Over the last weeks there was quite some quality programming time for me. First of all I built some indices on the typology data base in which way I was able to increase the retrieval speed of typology by a factor of over 1000 which is something that rarely happens in computer science. I will blog about this soon. But heaving those techniques at hand I also used them to built a better auto completion for the search function of my online social network metalcon.de.
The search functionality is not deployed to the real site yet. But on the demo page you can find a demo showing how the completion is helping you typing. Right now the network requests are faster than google search (which I admit it is quite easy if you only have to handle a request a second and also have a much smaller concept space). Still I was amazed by the ease and beauty of the program and the fact that the suggestions for autocompletion are actually more accurate than our current data base search. So feel free to have a look at the demo:
http://134.93.129.135:8080/wiki.html
Right now it consists of about 150 thousand concepts which come from 4 different data sources (Metal Bands, Metal records, Tracks and Germen venues for Heavy metal) I am pretty sure that increasing the size of the concept space by 2 orders of magnitude should not be a problem. And if everything works out fine I will be able to test this hypothesis on my joint project related work which will have a data base with at least 1 mio. concepts that need to be autocompleted.
Even though everyting I used but the ContextListener and my small but effective caching strategy can be found at http://developer-resource.blogspot.de/2008/07/google-web-toolkit-suggest-box-rpc.html and the data structure (suggest tree) is open source and can be found at http://sourceforge.net/projects/suggesttree/ I am planning to produce a series of screencasts and release the source code of my implementation together with some test data over the next weeks in order to spread the knowledge of how to built strong auto completion engines. The planned structure of these articles will be:
part 1: introduction of which parts exist and where to find them
- Set up a gwt project
- Erease all files that are not required
- Create a basic Design
part 2: AutoComplete via RPC
- Neccesary client side Stuff
- Integration of SuggestBox and Suggest Oracle
- Setting up the Remote procedure call
part 3: A basic AutoComplete Server
- show how to fill data with it and where to include it in the autocomplete
- disclaimer! of not a good solution yet
- Always the same suggestions
part 4: AutoComplete Pulling suggestions from a data base
- inlcuding a data base
- locking the data base for every auto complete http request
- show how this is a poor design
- demonstrate low response times speed
part 5: Introducing the context Listener
- introducing a context listener.
- demonstrate lacks in speed with every network request
part 6: Introducing a fast Index (Suggest Tree)
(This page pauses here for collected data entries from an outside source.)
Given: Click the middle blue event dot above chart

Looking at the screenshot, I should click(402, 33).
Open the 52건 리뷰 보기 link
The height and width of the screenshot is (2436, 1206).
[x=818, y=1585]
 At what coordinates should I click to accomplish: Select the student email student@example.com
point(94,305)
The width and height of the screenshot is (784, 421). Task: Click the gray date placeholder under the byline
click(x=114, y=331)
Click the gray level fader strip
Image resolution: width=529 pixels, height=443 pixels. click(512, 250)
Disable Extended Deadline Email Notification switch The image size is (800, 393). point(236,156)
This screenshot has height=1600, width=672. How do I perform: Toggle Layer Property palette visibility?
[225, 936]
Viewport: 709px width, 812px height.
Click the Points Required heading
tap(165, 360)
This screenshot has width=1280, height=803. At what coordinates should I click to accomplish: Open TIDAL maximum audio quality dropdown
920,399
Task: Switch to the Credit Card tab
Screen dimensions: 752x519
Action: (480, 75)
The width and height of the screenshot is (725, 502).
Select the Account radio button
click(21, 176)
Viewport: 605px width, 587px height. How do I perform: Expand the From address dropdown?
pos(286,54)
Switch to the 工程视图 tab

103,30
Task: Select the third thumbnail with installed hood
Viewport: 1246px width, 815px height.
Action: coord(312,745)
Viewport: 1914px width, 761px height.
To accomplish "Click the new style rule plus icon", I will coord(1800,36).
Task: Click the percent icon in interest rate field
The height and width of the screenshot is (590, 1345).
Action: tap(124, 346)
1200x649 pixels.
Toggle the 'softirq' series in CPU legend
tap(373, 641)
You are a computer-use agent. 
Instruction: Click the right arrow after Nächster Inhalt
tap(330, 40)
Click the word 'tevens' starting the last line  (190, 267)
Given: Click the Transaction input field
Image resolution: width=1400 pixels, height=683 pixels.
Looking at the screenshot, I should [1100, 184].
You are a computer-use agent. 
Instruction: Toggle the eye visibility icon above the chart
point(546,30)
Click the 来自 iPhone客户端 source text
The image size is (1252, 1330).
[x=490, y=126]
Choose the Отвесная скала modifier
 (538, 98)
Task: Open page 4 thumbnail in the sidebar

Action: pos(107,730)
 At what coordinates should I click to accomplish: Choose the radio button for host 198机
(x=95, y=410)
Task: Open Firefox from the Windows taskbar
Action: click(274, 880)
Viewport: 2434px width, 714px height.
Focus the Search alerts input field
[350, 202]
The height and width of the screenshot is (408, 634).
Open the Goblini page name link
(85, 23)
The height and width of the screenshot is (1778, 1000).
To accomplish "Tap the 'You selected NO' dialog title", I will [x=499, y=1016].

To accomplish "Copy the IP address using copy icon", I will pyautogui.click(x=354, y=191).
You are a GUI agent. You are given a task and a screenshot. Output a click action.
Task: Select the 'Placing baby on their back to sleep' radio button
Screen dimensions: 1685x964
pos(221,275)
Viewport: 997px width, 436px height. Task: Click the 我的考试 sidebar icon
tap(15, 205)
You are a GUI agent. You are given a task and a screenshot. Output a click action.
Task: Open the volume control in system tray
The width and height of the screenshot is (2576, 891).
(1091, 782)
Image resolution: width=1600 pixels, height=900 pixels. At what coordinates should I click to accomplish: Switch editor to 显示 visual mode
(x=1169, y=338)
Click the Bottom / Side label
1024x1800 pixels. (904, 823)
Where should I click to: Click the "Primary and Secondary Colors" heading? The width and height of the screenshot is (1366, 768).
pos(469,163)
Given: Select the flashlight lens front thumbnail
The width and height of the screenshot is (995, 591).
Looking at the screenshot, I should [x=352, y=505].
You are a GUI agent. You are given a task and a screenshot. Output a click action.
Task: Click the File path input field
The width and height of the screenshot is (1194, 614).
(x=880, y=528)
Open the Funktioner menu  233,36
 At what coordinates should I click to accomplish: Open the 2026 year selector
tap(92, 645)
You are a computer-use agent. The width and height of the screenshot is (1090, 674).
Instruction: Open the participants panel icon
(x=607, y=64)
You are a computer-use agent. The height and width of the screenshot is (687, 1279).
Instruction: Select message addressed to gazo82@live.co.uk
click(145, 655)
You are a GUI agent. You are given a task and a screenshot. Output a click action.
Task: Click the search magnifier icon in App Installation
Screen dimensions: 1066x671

- inlcude the suggest tree
- demonstrate increased speed
part 7: Introducing client side caching and formatting
- introducing caching
- demonstrate no network traffic for cached completions
not covered topics: (but for some points happy for hints)
- on user login: create personalized suggest tree save in some context data structure
- merging from personalized AND gobal index (google will only display 2 or 3 personalized results)
- index compression
- schedualing / caching / precalculation of index
- not prefix retrieval (merging?)
- css of retrieval box
- parallel architectures for searching